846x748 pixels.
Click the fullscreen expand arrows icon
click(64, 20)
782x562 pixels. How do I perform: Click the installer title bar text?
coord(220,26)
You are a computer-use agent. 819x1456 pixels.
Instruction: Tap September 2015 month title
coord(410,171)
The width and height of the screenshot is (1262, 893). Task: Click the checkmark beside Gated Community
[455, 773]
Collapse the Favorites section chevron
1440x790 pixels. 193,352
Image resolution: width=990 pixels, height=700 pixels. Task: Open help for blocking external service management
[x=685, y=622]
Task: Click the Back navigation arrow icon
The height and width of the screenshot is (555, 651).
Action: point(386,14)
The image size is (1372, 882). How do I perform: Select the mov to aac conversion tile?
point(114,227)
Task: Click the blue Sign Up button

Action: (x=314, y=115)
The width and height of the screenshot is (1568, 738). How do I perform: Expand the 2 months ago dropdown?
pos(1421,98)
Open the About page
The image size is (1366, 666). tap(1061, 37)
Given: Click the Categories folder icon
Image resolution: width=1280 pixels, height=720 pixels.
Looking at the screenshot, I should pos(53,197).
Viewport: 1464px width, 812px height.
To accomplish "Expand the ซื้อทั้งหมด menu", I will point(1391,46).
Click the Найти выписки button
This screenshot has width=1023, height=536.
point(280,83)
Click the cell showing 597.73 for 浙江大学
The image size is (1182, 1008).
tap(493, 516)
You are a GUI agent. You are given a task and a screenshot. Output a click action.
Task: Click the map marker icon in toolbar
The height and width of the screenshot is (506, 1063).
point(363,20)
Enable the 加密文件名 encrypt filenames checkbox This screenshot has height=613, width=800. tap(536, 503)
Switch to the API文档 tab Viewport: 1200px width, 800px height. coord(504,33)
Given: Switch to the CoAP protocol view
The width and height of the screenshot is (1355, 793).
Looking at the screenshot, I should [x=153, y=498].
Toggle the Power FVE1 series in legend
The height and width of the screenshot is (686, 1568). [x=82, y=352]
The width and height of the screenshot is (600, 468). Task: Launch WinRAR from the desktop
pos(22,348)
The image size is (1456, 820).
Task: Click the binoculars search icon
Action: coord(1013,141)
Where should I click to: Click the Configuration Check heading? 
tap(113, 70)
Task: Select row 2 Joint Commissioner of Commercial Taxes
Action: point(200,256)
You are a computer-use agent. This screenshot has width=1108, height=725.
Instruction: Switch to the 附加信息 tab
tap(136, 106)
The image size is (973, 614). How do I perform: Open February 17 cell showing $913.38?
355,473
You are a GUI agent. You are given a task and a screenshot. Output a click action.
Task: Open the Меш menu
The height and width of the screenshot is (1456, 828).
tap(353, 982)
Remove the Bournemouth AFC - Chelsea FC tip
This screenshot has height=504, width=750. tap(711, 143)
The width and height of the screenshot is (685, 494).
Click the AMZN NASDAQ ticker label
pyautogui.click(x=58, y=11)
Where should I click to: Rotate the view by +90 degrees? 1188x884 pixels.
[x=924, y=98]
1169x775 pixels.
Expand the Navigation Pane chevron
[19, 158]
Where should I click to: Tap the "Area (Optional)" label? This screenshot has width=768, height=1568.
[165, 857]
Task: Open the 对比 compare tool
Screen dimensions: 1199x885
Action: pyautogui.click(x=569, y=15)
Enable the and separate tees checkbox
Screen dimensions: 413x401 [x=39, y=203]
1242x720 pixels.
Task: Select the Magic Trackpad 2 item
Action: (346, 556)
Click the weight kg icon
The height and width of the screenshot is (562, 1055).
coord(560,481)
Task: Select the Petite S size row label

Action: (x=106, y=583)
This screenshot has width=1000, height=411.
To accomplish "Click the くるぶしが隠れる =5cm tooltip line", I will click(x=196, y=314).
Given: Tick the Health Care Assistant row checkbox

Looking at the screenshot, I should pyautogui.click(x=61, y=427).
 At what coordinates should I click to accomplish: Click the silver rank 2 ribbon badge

■ **Activity**
Restate exactly, and only, the line containing "Where should I click to: Tap" together with all lines after it to the end of the material.

■ **Written solution**
Where should I click to: Tap the "Area (Optional)" label? This screenshot has width=768, height=1568.
[165, 857]
Task: Open the 对比 compare tool
Screen dimensions: 1199x885
Action: pyautogui.click(x=569, y=15)
Enable the and separate tees checkbox
Screen dimensions: 413x401 [x=39, y=203]
1242x720 pixels.
Task: Select the Magic Trackpad 2 item
Action: (346, 556)
Click the weight kg icon
The height and width of the screenshot is (562, 1055).
coord(560,481)
Task: Select the Petite S size row label

Action: (x=106, y=583)
This screenshot has width=1000, height=411.
To accomplish "Click the くるぶしが隠れる =5cm tooltip line", I will click(x=196, y=314).
Given: Tick the Health Care Assistant row checkbox

Looking at the screenshot, I should pyautogui.click(x=61, y=427).
 At what coordinates should I click to accomplish: Click the silver rank 2 ribbon badge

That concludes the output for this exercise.